Saturday, May 16, 2015

Horse Statistics by Alison Hart

I am grabbing at topics to write about these days -- my time is consumed with antiques and gardening plus working at two shops, none of which has anything to do with horses. My writing is between approval of an outline for Sea Dog and waiting for the final, final draft of Finder Coal Mine Dog to so I can review it for the last time. I am giving myself a break before I plunge headlong into writing a first draft for Sea Dog and resuming my copious research on Magellan's journey (which included sodomy, orgies, be-headings . . . you get the picture).

So I am writing about statistics, horse statistics, that, of course, are not carved in stone, but are still interesting.  A study in 2005 by the American Horse Council  reveals that there are 9.2 million horses in the United States. Texas has by far the greatest population beating Kentucky and Virginia, two horsey states.  The interesting fact is that 2 million people own horses. That means a hell of a lot of us own more than two, three even four horses.

Not surprising since horses are herd animals and at least need one companion, a buddy to bond with.  My two, Belle and Relish, have settled into middle age happiness. There is little fretting or biting though Belle still rules the pasture despite her matronly age and physique, and even though I am not riding these days, I still want horses around.  The other reason so many of use have more than one horse -- we are slightly obsessed and simply love them.
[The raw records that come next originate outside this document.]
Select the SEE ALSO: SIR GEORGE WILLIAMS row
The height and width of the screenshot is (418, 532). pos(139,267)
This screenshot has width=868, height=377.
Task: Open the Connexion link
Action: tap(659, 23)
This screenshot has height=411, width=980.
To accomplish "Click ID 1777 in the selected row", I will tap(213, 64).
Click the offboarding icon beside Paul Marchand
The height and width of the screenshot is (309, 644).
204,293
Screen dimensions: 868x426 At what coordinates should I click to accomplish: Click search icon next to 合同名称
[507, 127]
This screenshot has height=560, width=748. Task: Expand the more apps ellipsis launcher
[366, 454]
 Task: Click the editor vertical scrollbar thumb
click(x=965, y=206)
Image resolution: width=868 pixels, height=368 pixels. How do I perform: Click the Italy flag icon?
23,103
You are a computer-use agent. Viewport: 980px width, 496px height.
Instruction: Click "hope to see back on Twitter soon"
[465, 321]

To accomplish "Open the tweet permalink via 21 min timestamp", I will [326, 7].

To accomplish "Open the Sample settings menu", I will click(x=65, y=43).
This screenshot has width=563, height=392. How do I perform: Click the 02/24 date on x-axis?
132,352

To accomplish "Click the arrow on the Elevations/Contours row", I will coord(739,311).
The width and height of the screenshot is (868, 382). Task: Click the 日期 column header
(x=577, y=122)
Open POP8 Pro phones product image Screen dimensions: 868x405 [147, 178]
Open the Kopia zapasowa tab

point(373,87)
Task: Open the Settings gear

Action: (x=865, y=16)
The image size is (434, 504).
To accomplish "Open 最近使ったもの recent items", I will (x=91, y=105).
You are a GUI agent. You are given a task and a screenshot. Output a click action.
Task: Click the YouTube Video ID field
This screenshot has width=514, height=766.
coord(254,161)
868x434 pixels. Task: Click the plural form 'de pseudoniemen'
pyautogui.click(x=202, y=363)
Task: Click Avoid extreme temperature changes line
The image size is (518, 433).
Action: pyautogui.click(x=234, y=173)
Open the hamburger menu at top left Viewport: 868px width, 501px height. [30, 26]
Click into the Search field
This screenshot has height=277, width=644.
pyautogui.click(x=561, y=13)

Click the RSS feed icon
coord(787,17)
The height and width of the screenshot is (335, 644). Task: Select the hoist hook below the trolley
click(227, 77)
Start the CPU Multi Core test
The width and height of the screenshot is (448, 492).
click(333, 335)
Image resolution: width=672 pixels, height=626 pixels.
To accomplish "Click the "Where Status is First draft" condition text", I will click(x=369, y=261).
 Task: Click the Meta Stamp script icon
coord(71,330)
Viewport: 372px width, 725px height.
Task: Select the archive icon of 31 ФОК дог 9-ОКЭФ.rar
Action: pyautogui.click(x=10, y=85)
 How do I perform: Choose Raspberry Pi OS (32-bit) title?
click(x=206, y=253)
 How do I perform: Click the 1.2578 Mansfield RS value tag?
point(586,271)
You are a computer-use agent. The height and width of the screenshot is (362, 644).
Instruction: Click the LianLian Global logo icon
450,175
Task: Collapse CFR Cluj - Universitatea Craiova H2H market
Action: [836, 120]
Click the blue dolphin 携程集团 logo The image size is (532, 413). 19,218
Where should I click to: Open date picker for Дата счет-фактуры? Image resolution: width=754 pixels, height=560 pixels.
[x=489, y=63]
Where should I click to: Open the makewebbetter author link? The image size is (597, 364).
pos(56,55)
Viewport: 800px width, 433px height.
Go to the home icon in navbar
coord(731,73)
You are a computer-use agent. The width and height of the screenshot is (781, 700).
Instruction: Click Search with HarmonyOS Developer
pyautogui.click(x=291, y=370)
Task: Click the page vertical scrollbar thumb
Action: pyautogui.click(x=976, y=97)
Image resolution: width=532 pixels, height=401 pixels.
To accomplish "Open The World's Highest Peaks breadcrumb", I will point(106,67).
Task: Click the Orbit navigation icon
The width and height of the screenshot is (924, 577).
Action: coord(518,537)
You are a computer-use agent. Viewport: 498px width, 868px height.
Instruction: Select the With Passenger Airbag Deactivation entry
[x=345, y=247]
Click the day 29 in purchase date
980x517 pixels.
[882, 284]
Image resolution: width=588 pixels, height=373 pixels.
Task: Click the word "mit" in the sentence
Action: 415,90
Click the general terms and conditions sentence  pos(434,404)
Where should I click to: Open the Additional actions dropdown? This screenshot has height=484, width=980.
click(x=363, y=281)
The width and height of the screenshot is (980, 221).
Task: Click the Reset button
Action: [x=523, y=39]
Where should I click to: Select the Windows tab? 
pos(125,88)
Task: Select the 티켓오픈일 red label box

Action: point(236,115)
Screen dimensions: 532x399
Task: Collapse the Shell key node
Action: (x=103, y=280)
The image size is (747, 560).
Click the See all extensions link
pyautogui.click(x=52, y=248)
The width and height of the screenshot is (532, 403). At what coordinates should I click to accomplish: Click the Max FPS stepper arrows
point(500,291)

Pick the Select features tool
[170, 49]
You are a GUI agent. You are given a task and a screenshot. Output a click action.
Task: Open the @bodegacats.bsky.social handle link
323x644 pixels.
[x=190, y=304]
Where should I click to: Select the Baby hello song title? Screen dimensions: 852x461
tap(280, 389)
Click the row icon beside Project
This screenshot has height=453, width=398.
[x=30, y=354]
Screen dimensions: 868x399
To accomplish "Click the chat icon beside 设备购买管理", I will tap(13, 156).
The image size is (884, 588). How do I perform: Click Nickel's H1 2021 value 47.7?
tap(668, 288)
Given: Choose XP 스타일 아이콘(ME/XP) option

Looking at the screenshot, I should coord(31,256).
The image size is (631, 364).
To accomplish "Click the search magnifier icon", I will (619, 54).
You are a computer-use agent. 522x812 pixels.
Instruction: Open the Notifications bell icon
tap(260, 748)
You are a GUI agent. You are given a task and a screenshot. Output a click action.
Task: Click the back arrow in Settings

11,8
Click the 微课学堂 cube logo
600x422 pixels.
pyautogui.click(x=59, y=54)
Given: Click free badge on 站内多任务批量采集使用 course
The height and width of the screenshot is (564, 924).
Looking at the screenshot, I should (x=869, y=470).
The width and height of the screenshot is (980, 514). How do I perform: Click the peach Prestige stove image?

Which brings me to the other statistics: 3,906,923 horses (over a third) are used for recreation. This doesn't include showing, rodeo, farm, racing and ranch work.  It means that we are just having fun with our horses or staring at them in their pastures.  The United States has the land and the luxury for back yard horses, another reason there are so many hanging around doing little at home.  And this is great unless they are hanging around doing little and no one is caring for them. Too often I pass pastures that are over-grazed by horses with chipped feet and tangled manes.  I've called animal control on one neighbor. For awhile the threat of a fine got him feeding 'his daughter's' horse, but this week I noticed the horse looks poorly again.

So the United States does love its horses, but that doesn't always mean they are all well-cared for.  I could not find a good source of abuse statistics, probably due to many factors, and the horse rescue websites have such horrible photos, I confess I can not look at them.  But abuse is  there, we see it all the time, and that is a sad fact indeed.